Login flow (admin FE perspective)

  1. FE POST /webauthenticate with { email, password } in body + Apptype: <base64> header.
  2. BE verifies via tMember SQL, hashes the password with bcryptjs, returns the encrypted token { token, userId, role, accountId }.
  3. FE stores the token in localStorage as auth_token.
  4. Each subsequent request: headers.Token = <encrypted token>; headers.Accountid = <active account>.
  5. middlewares/auth.js decrypts the token, validates the in-memory revocation set, attaches user context to res, and calls next().
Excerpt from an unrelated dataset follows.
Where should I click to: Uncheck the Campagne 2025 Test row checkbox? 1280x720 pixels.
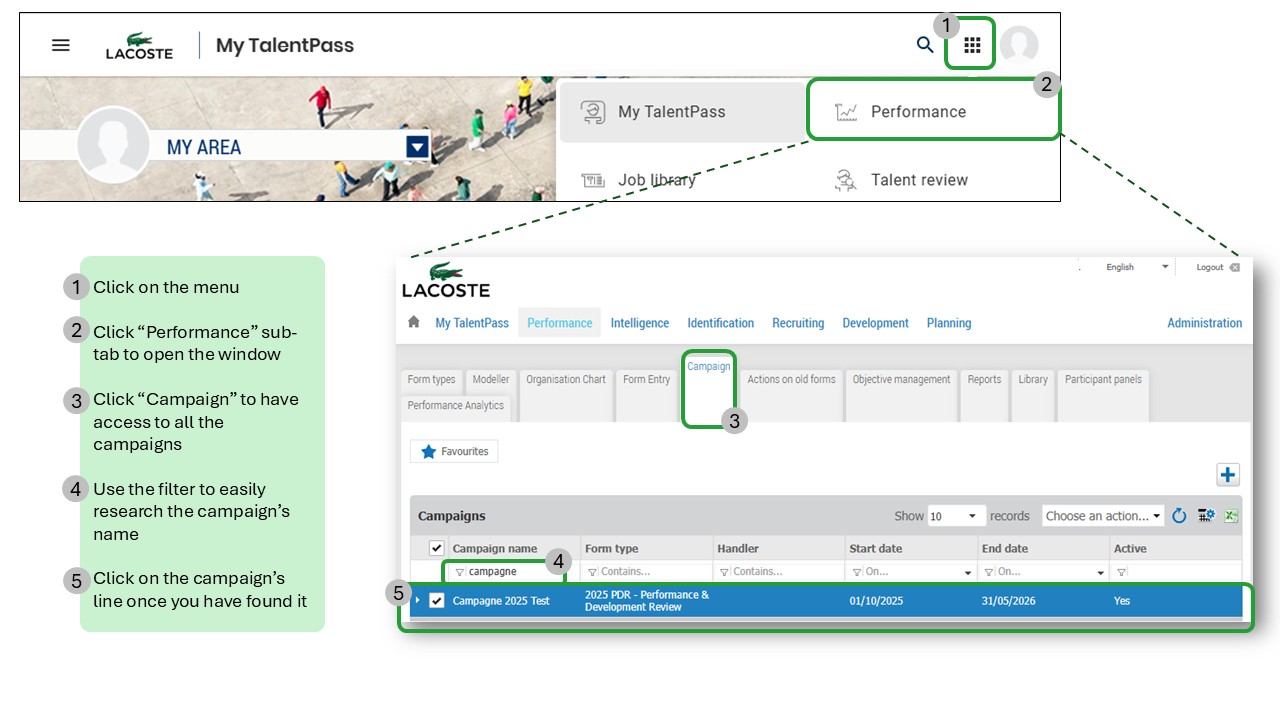436,600
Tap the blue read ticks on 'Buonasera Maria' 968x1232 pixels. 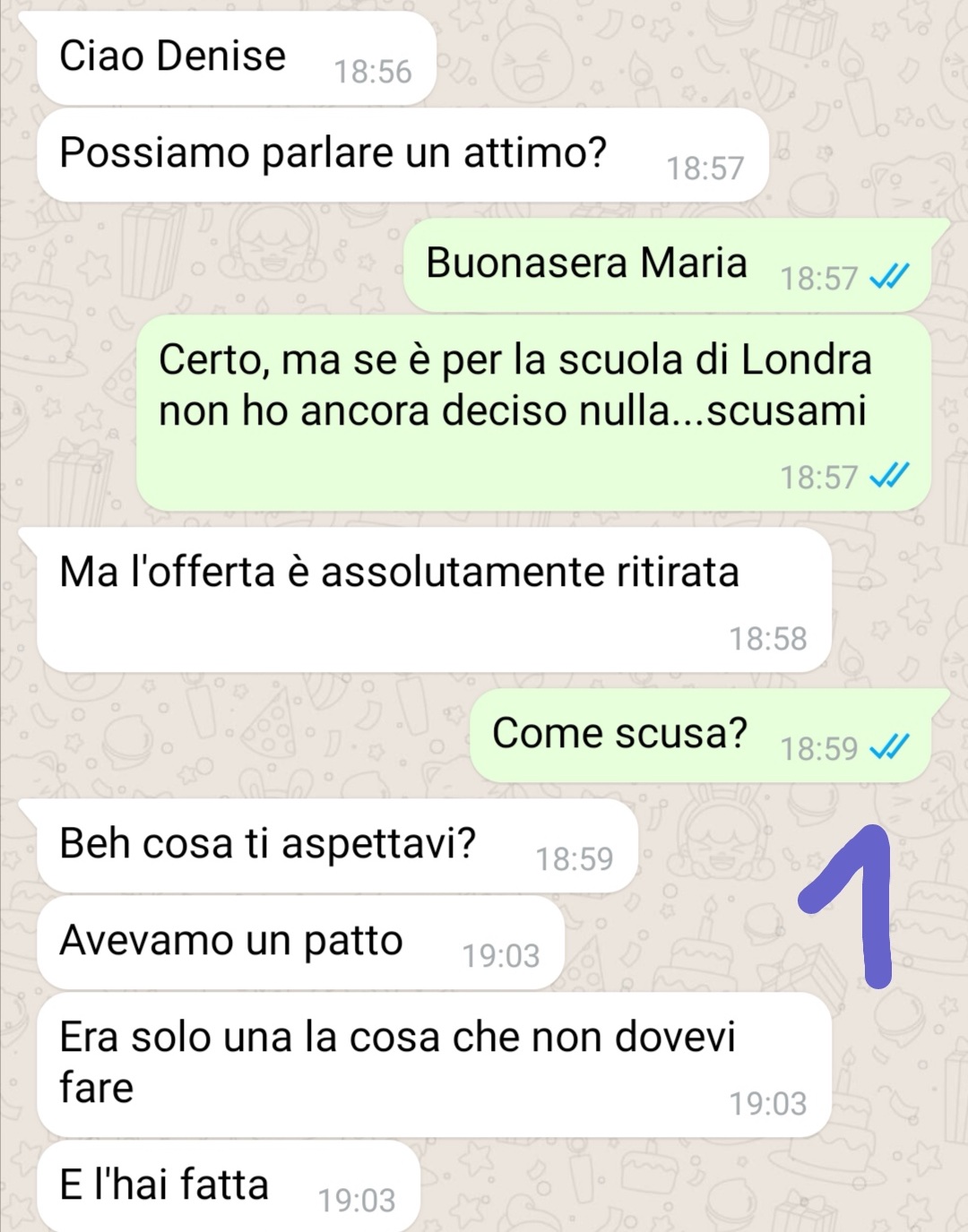click(x=890, y=278)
The token has no expiry encoded inside it (verify by reading decryptData and tracing what tokenGenerator.encryptData puts in the JSON). Sessions are therefore long-lived; logout only revokes the specific token.

Logout flow

  1. FE clears localStorage.auth_token and navigates to /login.
  2. (Optionally) FE calls a logout endpoint that adds the token to revokedTokens server-side.
  3. If the process restarts, the in-memory revokedTokens is empty again. This is a server-side correctness gap — see security.md.

Why this matters

Because two schemes coexist:

  • Audit risk: a code reviewer who knows only Scheme A might miss a Scheme-B endpoint that was added casually with ensureToken and a wrong JWT.
  • Operational risk: rotating JWT_SECRET_KEY invalidates all Scheme-B tokens; rotating the AES key in tokenGenerator.js invalidates all Scheme-A tokens. Both rotations must happen as deliberate actions; neither is automated.
  • The role check is done in SQL filters on a per-handler basis, not in middleware. Any new endpoint that forgets to filter by role_type is a privilege-escalation bug waiting to happen.

Recommendations

  • Pick one scheme and migrate. Scheme A is the more powerful (per-account context); deprecate Scheme B.
  • Move revokedTokens to a DB-backed store (tRevokedToken table with expiresAt).
  • Add an expiry to the encrypted token ({ ..., exp: <ms> }); validate in decryptData.
  • Add a middleware (requireRole(...)) that gates endpoints by role_type declaratively. Today the gating is SQL-implicit.